Then, after that, Mafia: Survival Game, which was terrible and had the second-worst projection of the festival to boot. You'd think something with a fair-sized Russian studio behind it would be able to send a DCP, even after the Friday-night debacle, rather than downloading a cruddy file to project on a substandard projector (which, again, is not the fault of the Somerville Theatre projection staff at all)..

Alienated

* ¼ (out of four)
Seen 11 February 2016 in Somerville Theatre #2 (Boston Sci-fi Film Festival, digital)

Given the focus of the festival in question, it's not surprising that a fair number of the negative assessments of Alienated were along the lines of it barely being science fiction, but that's letting it off too easily.
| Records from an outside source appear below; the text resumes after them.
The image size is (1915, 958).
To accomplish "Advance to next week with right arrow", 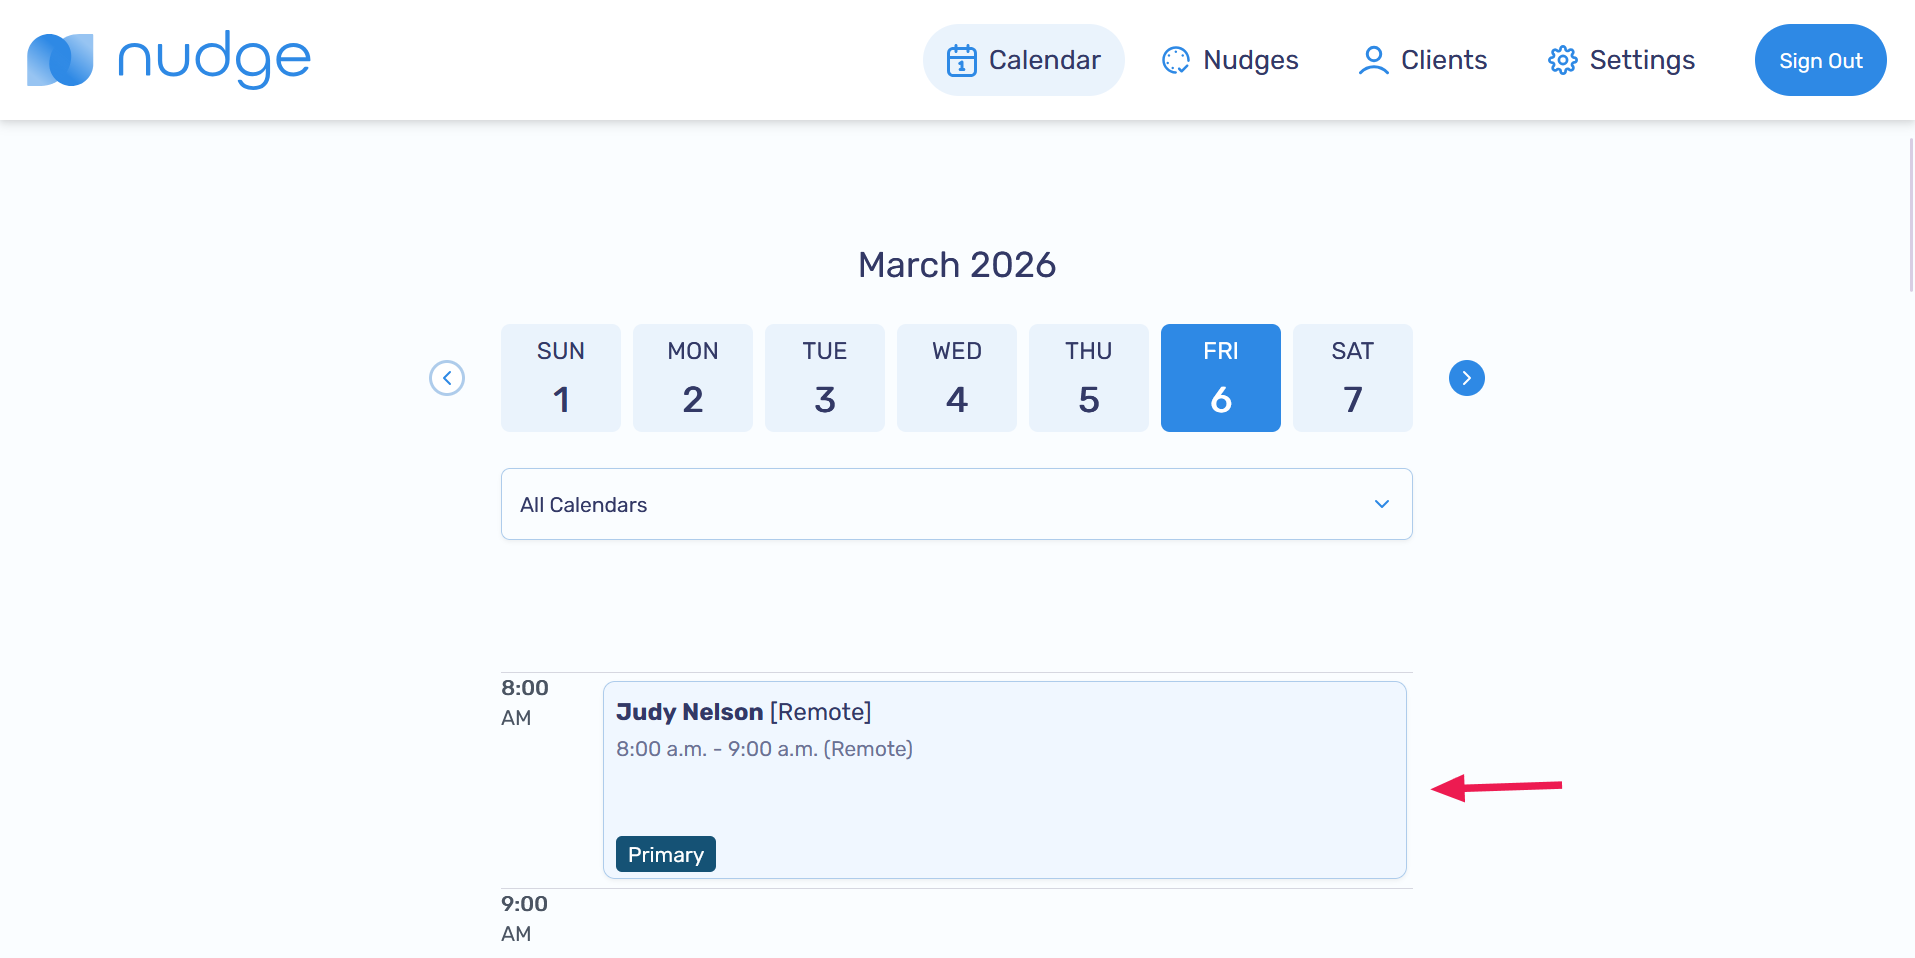I will click(1466, 378).
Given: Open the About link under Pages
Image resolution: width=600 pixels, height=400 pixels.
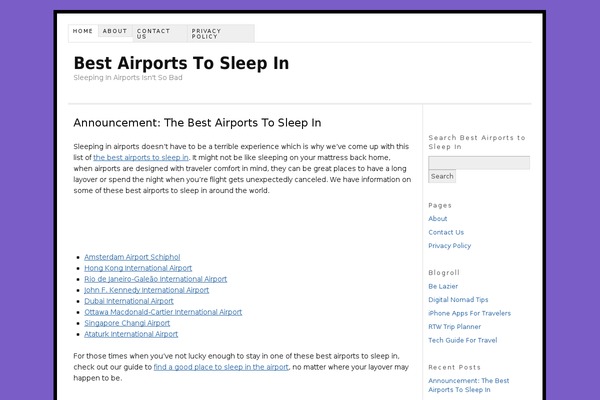Looking at the screenshot, I should (438, 218).
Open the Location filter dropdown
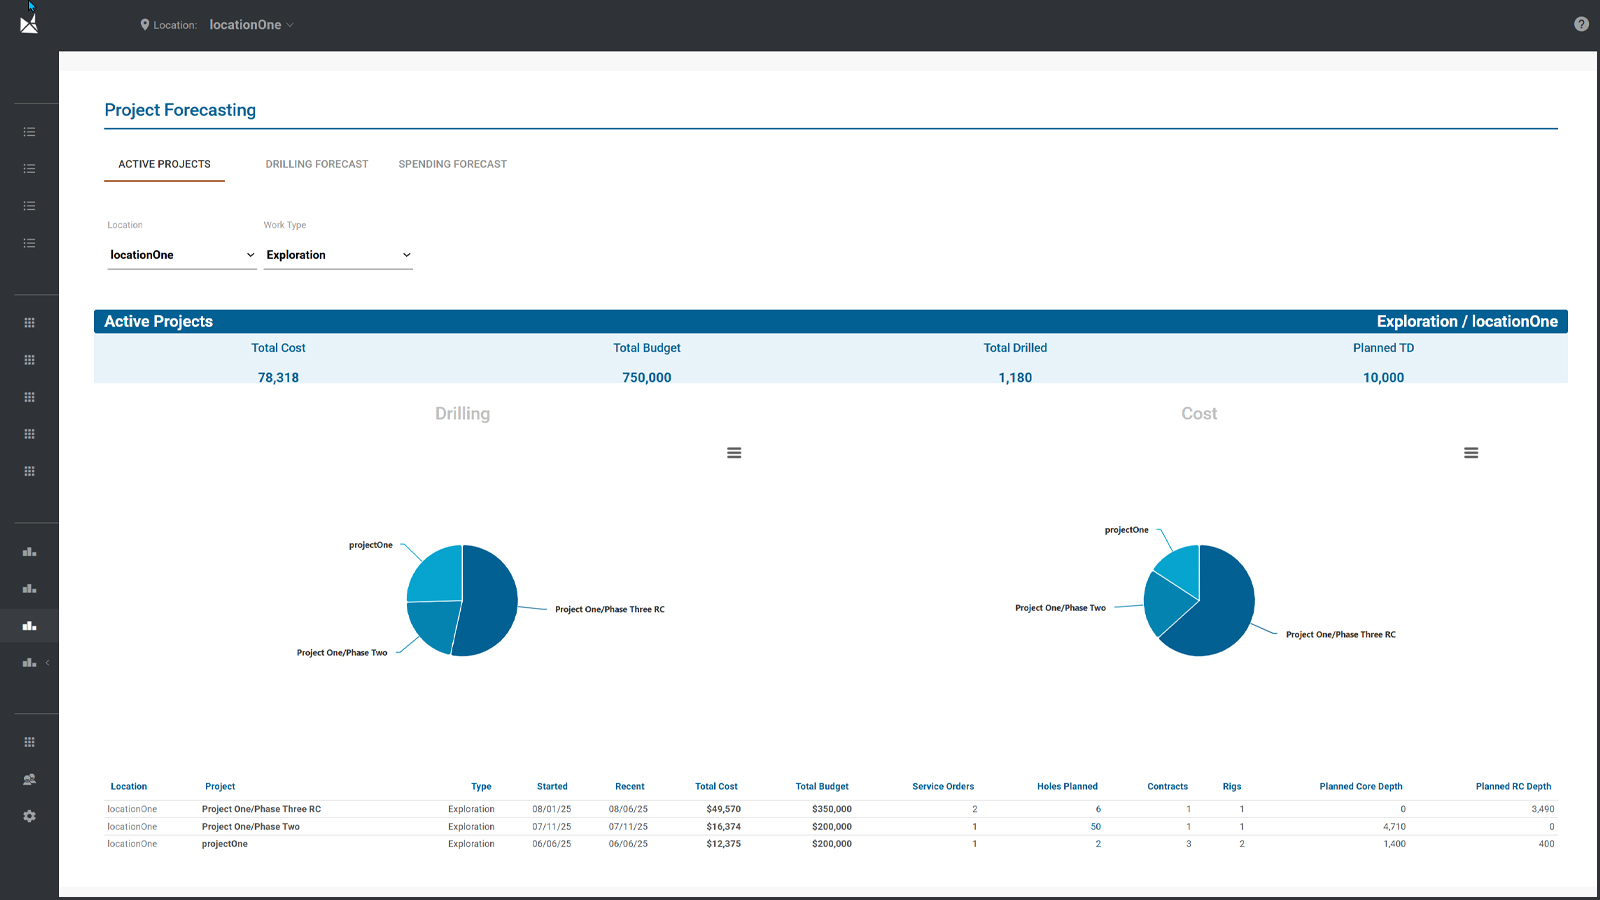This screenshot has height=900, width=1600. (x=181, y=255)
This movie is a chore to sit through regardless of which genre labels it is tagged with, an improvised mess that never discovers a route around its problems or a way to mask is unpleasantness compelling.

It takes place, mostly, in the home of Nate (George Katt) and Paige (Jen Burry), a couple that has been together long enough to no longer be amused by each others' quirks when not taking the other for granted. Paige is the breadwinner right now, with Nate apparently looking for work in a half-heated fashion, between posting 9/11 conspiracy theories online and working on paintings, one of which was recently given to an ex-girlfriend. It's a point of contention between them even when Paige just wants to take a bath and watch The Michael J. Fox Show after work, even if it's a rerun. Not likely, because Nate saw a UFO earlier and thinks that Paige should be a lot more interested in that.
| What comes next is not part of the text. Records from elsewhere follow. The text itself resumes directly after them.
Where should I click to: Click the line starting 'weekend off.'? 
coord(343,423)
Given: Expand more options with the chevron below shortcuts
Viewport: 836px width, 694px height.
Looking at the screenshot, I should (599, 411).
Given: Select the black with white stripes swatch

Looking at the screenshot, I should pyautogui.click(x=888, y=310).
This kind of soured-relationship movie tends to bring out one of three feelings toward its outcome in a viewer: Either you hope that the couple will work things out because there seems to be something with saving; you sadly hope they break up because, even if there's something appealing in one or both beneath the fighting, it's too far gone or some ingredient was wrong from the start; or you hope that they'll stick together because they are two genuinely miserable people and their staying together not only prevents them from spreading that may to other partners but increases the chance of a double homicide which just gets rid of them altogether. That Alienated falls into the third category is actually kind of impressive; it's easy enough to lose patience with Nate, but especially since Paige at least seems to be showing enough interest in his art for Nate's condescension to make her sympathetic, but Paige's particular flavor of passive aggression eventually becomes wearing as well.

Full review on EFC.

The Phoenix Incident

* * 1/4 (out of four)
Seen 11 February 2016 in Somerville Theatre #2 (Boston Sci-fi Film Festival, DCP)
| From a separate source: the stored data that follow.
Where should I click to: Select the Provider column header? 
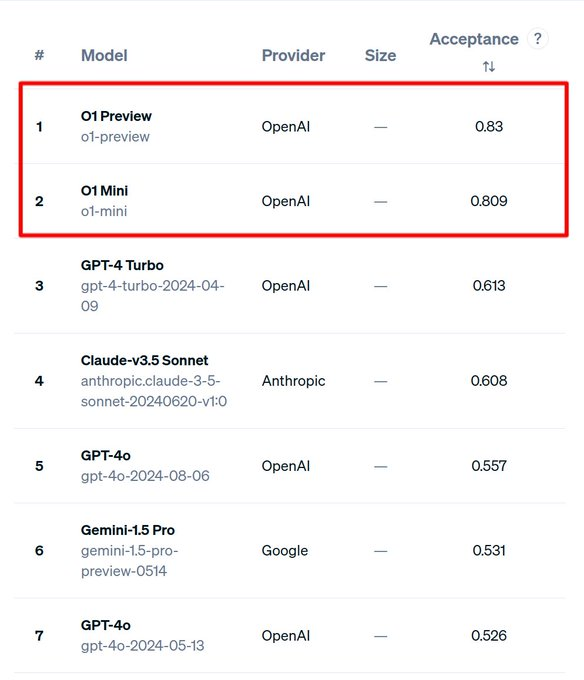pos(293,55)
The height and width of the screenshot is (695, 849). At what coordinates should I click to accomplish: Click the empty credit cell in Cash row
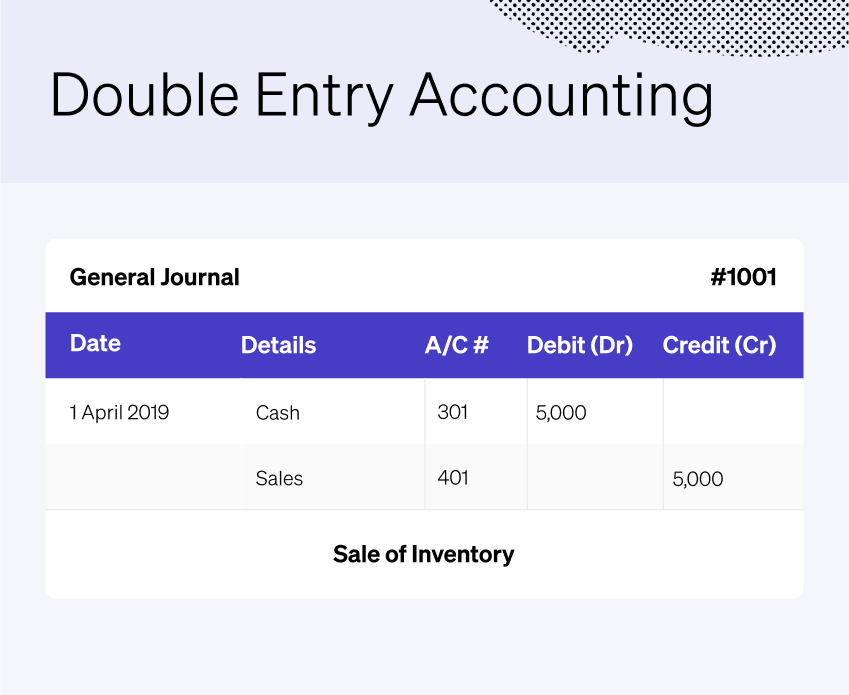tap(732, 412)
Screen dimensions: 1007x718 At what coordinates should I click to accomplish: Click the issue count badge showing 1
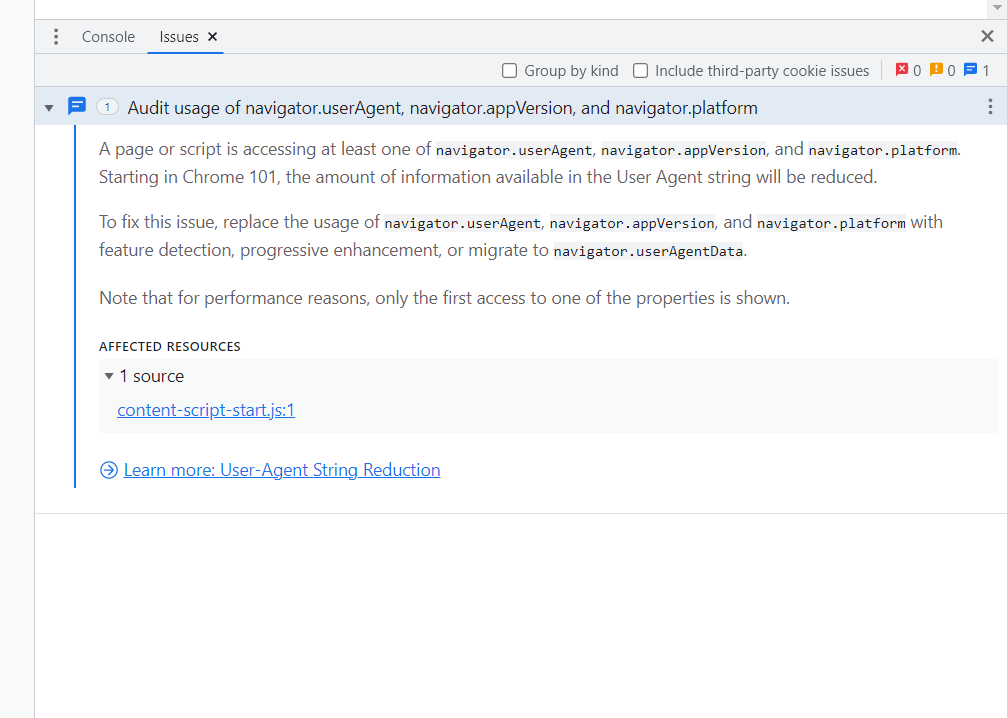[x=107, y=107]
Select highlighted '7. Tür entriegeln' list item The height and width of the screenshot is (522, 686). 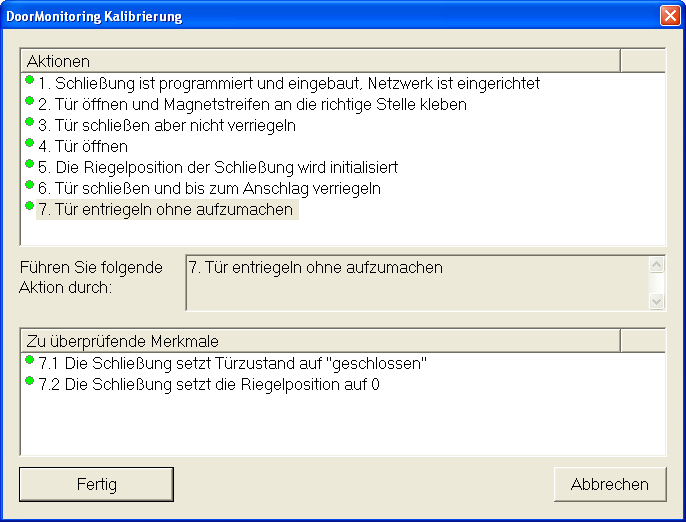click(166, 210)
I think that I vaguely recall the "Phoenix Lights" that give this film its name; at least, there was a feeling of familiarity when the footage appeared which demonstrates that filmmaker Keith Arem has either done a nice job of integrating real-world material or creating something that seems real. That's better than a lot of people making a science fiction story that fits into the real world's shadows manage, but like a lot of sci-fi looking to fit into that niche, it runs into some pretty hard limits on what it can actually accomplish.

If you don't remember the Phoenix Lights, they were a set of unusually synchronized UFOs that appeared in the sky over Phoenix, Arizona, on 13 Match 1997. Less widely-reported, the film posits, is that four young men - Glenn Lauder (Yuri Lowenthal), Ryan Stone (Troy Baker), Jacob Reynolds (Liam O'Brien), and Mitch Adams (Travis Willingham) - out four-wheeling in the desert went missing that night. Police investigations initially focused on Walton S. Grayson (Michael Adamthwaite), a local cultist/hermit, but he was never charged - perhaps because of pressure brought to bear by the Air Force.

Arem presents this as a mock documentary which incorporates a fair amount of found footage, and while this occasionally makes a film unusually compelling and gives the filmmakers an in-story reason for things to be kept hidden and excuses a few other rough edges, it's a style that has some overhead. Here, that includes a fair amount of time spent explaining that Glenn was the sort of X-Games enthusiast who built wearable cameras to capture his tricks because GoPro was not yet a thing in 1997, time spent arguing about turning the camera off, and a fair chunk of material where the unseen filmmakers hear that having your only son disappear without any sort of closure is awful from the people left behind a and get stonewalled by a fair number of bland government functionaries. When they do get information, it's because an informant shot in shadows to preserve his anonymity (something that the structure of this sort of film prevents the audience from carrying about, so it's all window-dressing) is narrating but not showing anything. Even when this sort of thing is made to look authentic enough, as is the case here, it's all material that is honestly not that important but takes up a fair amount of time.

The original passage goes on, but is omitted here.